So today I am at the point of chucking the boys into the garden despite their protests and giving in to the dog charging round it with them, peeing on the grass, ruining the new grass and leaving piles of stuff for me to then pick up before one of the kids treads in it and trials it into the house.
I work, and if I say so myself I work hard. I work from home though for myself and most days sees me shut away in the little bedroom aka my office beavering away.
Childcare costs money, so we avoid it where we can, plus they both now find kids club really boring. At 9 and 6 the kids are pretty self sufficient and this year I was determined not to fall into the same trap as last year and work everyday of the holiday and then at 4.00pm rush out of the door with them in an attempt to feel like we had 'done' something.
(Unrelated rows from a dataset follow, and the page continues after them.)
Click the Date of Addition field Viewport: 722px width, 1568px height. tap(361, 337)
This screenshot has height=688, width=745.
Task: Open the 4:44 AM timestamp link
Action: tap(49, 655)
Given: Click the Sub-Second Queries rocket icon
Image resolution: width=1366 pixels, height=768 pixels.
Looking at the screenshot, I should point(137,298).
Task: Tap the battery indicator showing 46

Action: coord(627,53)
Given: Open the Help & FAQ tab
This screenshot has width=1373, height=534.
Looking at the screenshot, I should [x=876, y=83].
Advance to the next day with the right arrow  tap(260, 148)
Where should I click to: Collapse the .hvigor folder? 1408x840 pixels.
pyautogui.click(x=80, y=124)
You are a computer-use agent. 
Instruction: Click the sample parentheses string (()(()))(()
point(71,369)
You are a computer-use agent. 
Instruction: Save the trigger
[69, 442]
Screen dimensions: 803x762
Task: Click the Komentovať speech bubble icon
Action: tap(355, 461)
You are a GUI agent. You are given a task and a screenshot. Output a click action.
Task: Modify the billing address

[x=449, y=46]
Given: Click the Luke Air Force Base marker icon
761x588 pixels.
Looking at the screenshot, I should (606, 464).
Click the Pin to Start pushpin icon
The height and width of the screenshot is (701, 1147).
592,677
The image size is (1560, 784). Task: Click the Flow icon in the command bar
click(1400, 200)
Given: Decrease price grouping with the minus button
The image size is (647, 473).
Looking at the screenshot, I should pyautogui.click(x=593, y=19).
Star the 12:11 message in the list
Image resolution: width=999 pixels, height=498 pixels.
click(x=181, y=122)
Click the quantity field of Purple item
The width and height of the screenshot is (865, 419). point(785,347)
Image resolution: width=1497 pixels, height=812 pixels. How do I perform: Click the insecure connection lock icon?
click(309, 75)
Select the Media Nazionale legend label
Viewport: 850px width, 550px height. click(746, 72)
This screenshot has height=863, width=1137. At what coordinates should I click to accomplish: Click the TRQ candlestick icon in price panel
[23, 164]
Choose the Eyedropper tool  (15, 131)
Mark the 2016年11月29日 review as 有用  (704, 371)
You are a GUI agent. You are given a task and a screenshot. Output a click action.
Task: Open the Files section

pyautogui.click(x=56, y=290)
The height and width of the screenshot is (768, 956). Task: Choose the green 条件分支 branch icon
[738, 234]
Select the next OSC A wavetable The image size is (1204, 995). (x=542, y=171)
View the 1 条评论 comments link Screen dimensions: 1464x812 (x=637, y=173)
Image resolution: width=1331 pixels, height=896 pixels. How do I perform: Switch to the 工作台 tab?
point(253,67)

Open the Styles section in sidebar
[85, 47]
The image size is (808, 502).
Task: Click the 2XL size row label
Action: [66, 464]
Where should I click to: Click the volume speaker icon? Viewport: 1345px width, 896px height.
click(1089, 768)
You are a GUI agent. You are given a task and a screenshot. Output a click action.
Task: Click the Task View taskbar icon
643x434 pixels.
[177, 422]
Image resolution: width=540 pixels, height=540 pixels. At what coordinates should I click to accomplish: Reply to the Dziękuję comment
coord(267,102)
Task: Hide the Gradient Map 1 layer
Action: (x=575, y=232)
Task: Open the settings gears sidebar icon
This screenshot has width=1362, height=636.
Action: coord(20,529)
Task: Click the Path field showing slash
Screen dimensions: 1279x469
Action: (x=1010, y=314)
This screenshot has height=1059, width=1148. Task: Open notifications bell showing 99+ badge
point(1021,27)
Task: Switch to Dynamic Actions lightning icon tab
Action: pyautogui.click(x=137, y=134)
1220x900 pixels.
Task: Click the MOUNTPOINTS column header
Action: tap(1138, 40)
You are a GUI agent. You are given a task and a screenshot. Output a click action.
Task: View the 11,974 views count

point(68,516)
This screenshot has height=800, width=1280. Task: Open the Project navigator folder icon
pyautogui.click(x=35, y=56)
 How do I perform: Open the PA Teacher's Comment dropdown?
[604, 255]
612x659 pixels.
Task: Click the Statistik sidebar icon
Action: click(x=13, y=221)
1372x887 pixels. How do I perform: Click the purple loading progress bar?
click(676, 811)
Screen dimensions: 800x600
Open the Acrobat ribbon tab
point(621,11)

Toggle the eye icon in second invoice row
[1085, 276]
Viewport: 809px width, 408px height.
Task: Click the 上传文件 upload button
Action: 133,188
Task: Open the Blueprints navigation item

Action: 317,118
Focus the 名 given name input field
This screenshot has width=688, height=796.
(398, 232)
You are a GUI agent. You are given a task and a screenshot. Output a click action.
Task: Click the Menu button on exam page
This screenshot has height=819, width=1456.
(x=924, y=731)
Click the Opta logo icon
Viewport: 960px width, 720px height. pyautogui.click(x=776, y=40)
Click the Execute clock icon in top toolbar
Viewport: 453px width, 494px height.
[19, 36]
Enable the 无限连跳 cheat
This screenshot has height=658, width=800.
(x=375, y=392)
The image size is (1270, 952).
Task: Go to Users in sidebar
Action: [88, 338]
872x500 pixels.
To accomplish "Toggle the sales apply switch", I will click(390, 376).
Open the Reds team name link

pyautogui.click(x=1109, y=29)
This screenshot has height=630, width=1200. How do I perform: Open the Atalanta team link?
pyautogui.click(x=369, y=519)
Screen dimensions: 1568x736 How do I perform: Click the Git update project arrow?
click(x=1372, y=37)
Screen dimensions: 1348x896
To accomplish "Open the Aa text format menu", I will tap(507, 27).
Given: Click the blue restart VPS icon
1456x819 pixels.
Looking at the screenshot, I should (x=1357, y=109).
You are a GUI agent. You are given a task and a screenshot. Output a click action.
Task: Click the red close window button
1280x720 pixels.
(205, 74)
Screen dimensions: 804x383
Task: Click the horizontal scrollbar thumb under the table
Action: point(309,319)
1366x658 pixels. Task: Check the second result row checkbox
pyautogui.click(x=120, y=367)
This summer's plan was to work mornings, as I get up about 6am and make a start so 6-12.00 is a reasonable working day, boys get up 8.00ish and tend to amuse themselves. Then the afternoons are ours to wile away, parks, bike rides, woods, dog walking, museums etc.
Yesterday I got caught in a very tight deadline and worked all day and I hang my head in shame that they pretty much spent the day in front of the TV or on computers/games as it poured all day. We did go out for an hour in the rain with the dog to run off some energy and play on the swings but still, screen time is normally limited.
Today I worked early, stopped at breakfast and we then did the Odean Kids club which got us home at 1.30. The agreement with them was I would work this afternoon.
I am now at tearing hair out stage. They have not stopped bickering and moaning they are bored, shouting, in and out of my office, and if they have asked for games once, they have asked a 1000 times.
I have said No to games, too many yesterday, in-fact I have said we are back to our normal pattern of weekend hour only. I am appalled they will not go outside and play, not even on the drive, not in the garden. Lego holds their attention for about 10 minutes, Nerf guns for another 10, outside that they both seem at a loss as to what to do.
What kind of kids are we bringing up?
It is a product of my own doing though as we hear these dreadful stories so we are constantly drumming into them they mustn't wonder too far, they mustn't talk to strangers, they mustn't even go 'home' with someone they might know if we are not there (based on what happened to tragic April Jones - I mean we sat both ours down and asked them what they would do if Fred's dad from their class saw them in the park and said he had been sent to pick them up by us - both said they would trust him - by the way I don't know who Fred is or his dad, I made them up!, but you catch my drift) so is it any wonder they wont go outside and play. Maybe I am slightly worse after working as a forensic scientist and dealing with cases like Holly and Jessica etc.
So we are now about to embark on a baking session with boy 1 and while that is baking I will be putting my skills into making an airfix plane with Boy 2.
It may sound better working from home but the truth is it is bloody hard especially with kids around.